### DATA SHOWN
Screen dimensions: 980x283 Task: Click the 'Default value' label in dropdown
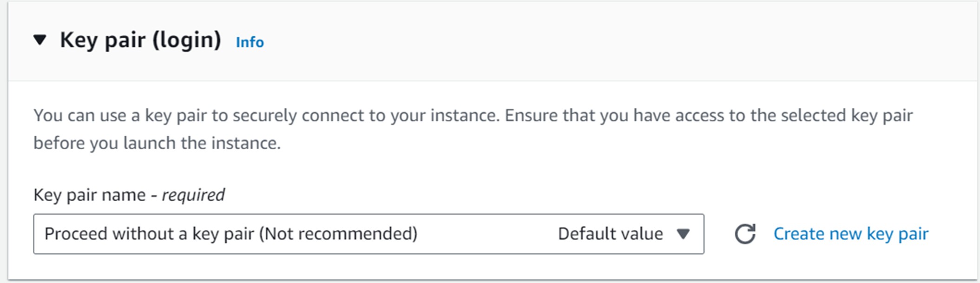click(x=610, y=234)
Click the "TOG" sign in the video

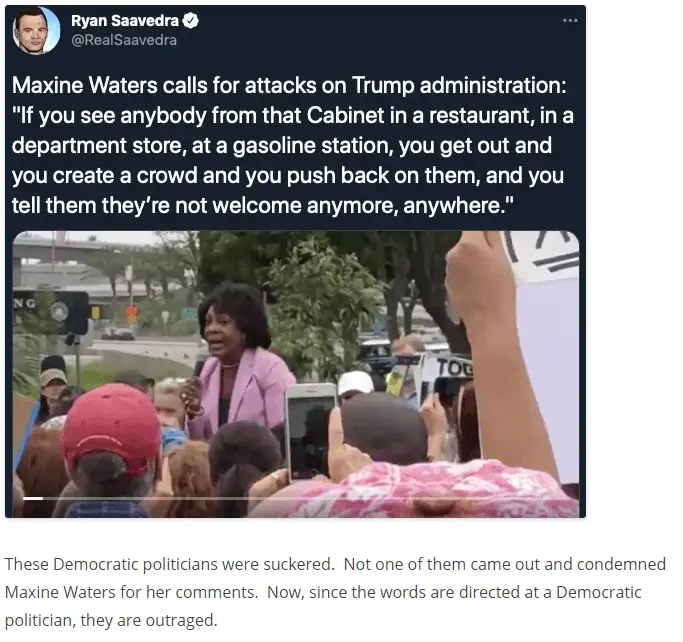[x=454, y=368]
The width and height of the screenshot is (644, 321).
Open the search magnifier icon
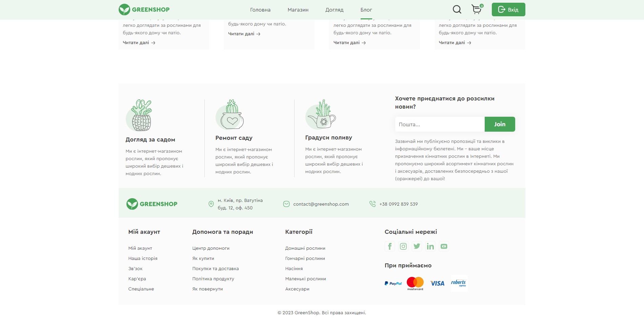tap(457, 10)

### DIRECTIONS
This task calls for the lines from the line containing "The width and" through the end of the listing, set down exactly and only, with pictures omitted.

### OUTPUT OF THE TASK
The width and height of the screenshot is (644, 321).
Open the search magnifier icon
tap(457, 10)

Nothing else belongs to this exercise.